The Farmingland of Prostitutes


* * *


Well then, the war had continued so for a good time already that I had long ago forgot all about Chaguarameras. Then one day I was making pastelles in the kitchen and I heard somebody come pounding down the door of the little house I had there on Mucurapo Road that Barto left me with. Amadao came running to the kitchen — he was only a young boy eleven or twelve years like you then — Amadao came running to say that it was Ali Baba or some genie so at the door. I told Amadao that I didn't know no genie, and if it was Ali Baba in truth all he had to say was 'Open up Sesame!' or some nonsense like that, and those hinges would fall off the door in one. Amadao went and came back again saying that it wasn't Ali Baba, it was the King of Chacachacari that 'would wish to speak to the madame of this fine house'. I told Amadao I'd never before heard of no Chacachacari and if the person at the door didn't stop playing the fool, I would mix up the boil coocoo in he panties and wrap up he cojones in a steamed banana leaf to make the next pastelle! So Amadao went and came back again to say the King of Chacachacari would wish to speak to the madame that was 'the proprietress of that farmery at Chaguarameras' — or something so —'concerning the matter of she duly deserved fortune'. Well! by this time I was vex too bad and ready to send Amadao to tell the King how the Yankees took Chaguarameras a long time ago — and the only cocoa that grew there now was cocoplumbs in the shape of bambams! — but then I decided I would go to the door and see who was this person skylarking like that.

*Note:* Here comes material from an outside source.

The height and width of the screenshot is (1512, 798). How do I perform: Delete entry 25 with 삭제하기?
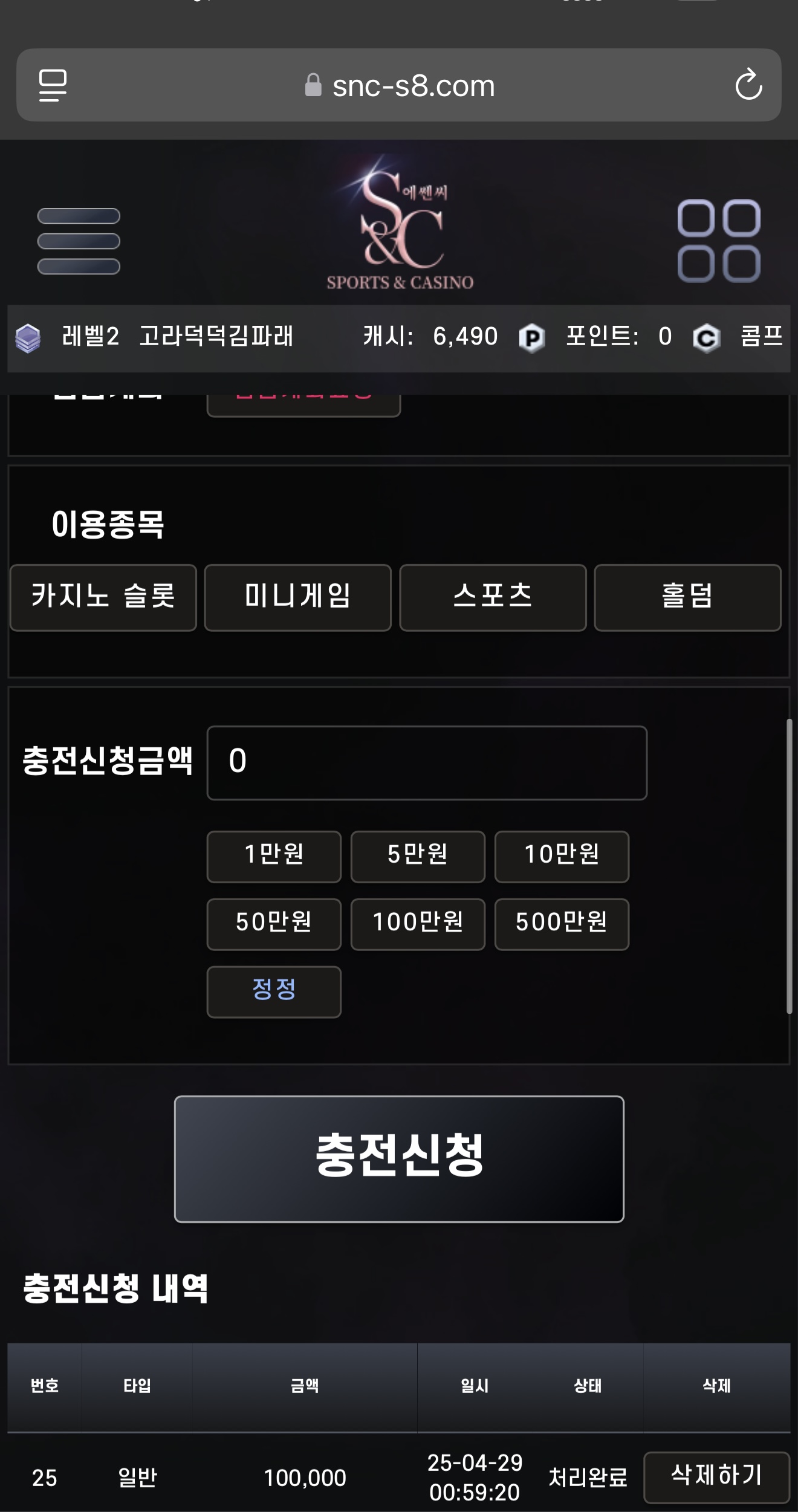coord(716,1477)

    When I reached at the door now I found this man dressed up like he was playing mas in Carnival. He had one big set of cloth wrapped up around he head like if somebody started to make a mummy and only reached by the ears. With a big ruby upon the forehead flashing, and earrings dangling, and rings rings rings, each with a jewel — diamonds and rubies and things — but not on the fingers, only on the little fatty toes! And I decided that those rings must have been made special for those dirty toes, because you've never seen such funny little things, only looking like shortie fat blood-puddings struggling to squeeze out the skins! But the strange thing now about this King was that even with all the jewels and paraphernalia he had, the only clothes he was wearing were dirty old dungarees, both the pantaloons and the shirt. And even so, the dirty old shirt — with every button gone — was tied up around he midriff with the big stomach spilling out, and a next maco ruby big as you fist like this, pushed up inside he bellyhole! It was like if these people didn't care what kind of clothes they put on once they feet and they belly were shining with jewels, because the King had some little baboo-boys there dressed only in what looked to me like diapers. Four of these little baboos were to carry the King around who was sitting in a kind of pirogue, or canoe, or something so, with the legs hanging down like he was making sure nobody missed the toes. With two more little baboos only to hold a palm leaf over the King's head for the sun not to shine, and five or six more behind with the big grey Samsonite suitcases that I decided must have the rest of the jewels and the dirty old dungarees and diapers.

    By now the whole of Mucurapo had reached at my doorstep to see this King that nobody had never seen nothing like this before, not even on Jouvert morning! Then the King gave me that speech again that he gave Amadao about the 'proprietress and she duly deserved fortune', and he wanted to come inside, but I said not so a-tall was he bringing the whole of St Maggy inside my house and the pirogue and suitcases and everything so. The King said that it was only him that needed to come inside, and the one servant that he required for the King to sit on he back. Well! I answered the King that nobody sat on top nobody in my house, and he could come in if he wanted, but he had to behave heself and sit in a chair like he had manners.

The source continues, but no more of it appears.